(Work to be completed):
According to the film review, in what colors did Roger Deakins shoot the film?

(Selected text):
Det. Loki (Jake Gyllenhaal) is spending his Thanksgiving alone, flirting with the waitress in a lonely Chinese diner, when he first responds to the case. In the best film-noir manner, rain is sheeting down, and the camera of the great d.p. Roger Deakins (who has shot the film in wintry blues and blacks with an expressionist edge) pushes in slowly from behind. Loki, we are told, has never failed to solve a case, though this is at odds with the man’s solemn demeanor, his haunted gaze and the elaborate tattoos jutting out from his collar suggesting reserves of private rage. Compare this to the eager-beaver murder sleuth Gyllenhaal played in David Fincher’s “Zodiac” and the full breadth of his impressive range immediately comes into focus.

The camper van is soon located along with its owner, a gangly, inarticulate man-child named Alex (played to creepy perfection by Paul Dano), who lives with his aunt (Melissa Leo) in the kind of run-down, cluttered tract house where serial killers and other movie deviants tend to reside. But awareness of such familiar tropes — and awareness of our awareness of them — is one of “Prisoners’” canny strengths. So it turns out that Alex is not the kidnapper — or at least, that there’s no physical evidence tying him to the scene — and the police are forced to let him go. Which is when Keller, who’s as sure as we are that Alex is guilty, takes matters into his own hands, abducting the suspect and chaining him up in an abandoned apartment building that belonged to his father. The movie’s tally of kidnappers now stands at two.

And the puzzle of “Prisoners” has only just begun to assemble. Following a lead to the home of an elderly priest (Len Cariou), Loki discovers a rotting corpse in a hidden cellar. Then, at exactly the one-hour mark, another shifty young man appears on the scene, triggering a whole new set of suspicions. All the while, Alex sits in hock, violently tortured and interrogated by Keller (who tells his wife he’s off helping the police) in an effort to discern the girls’ whereabouts.

(Source data):
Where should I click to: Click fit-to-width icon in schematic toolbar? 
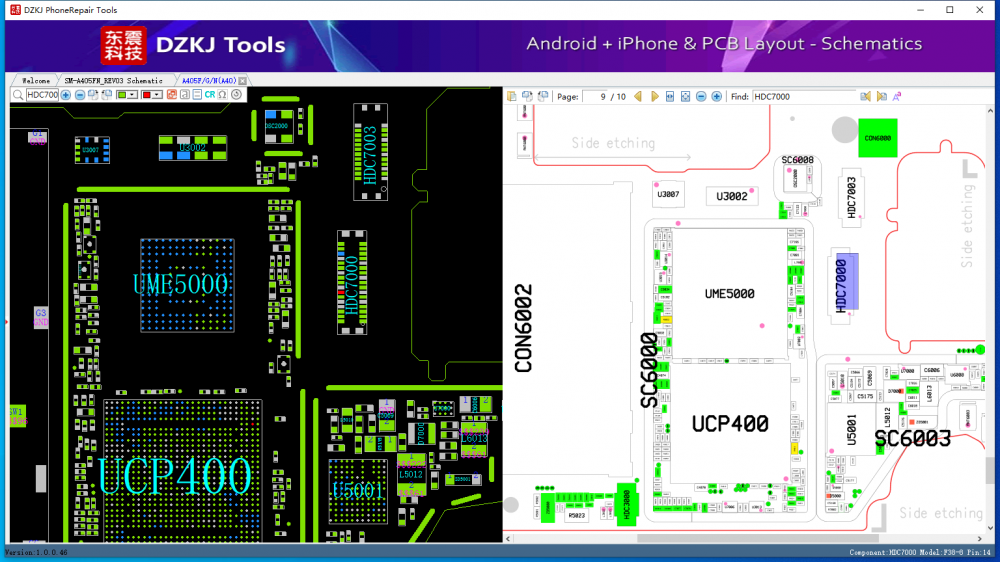670,96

(Output of the task):
Wintry blues and blacks, with an expressionist edge.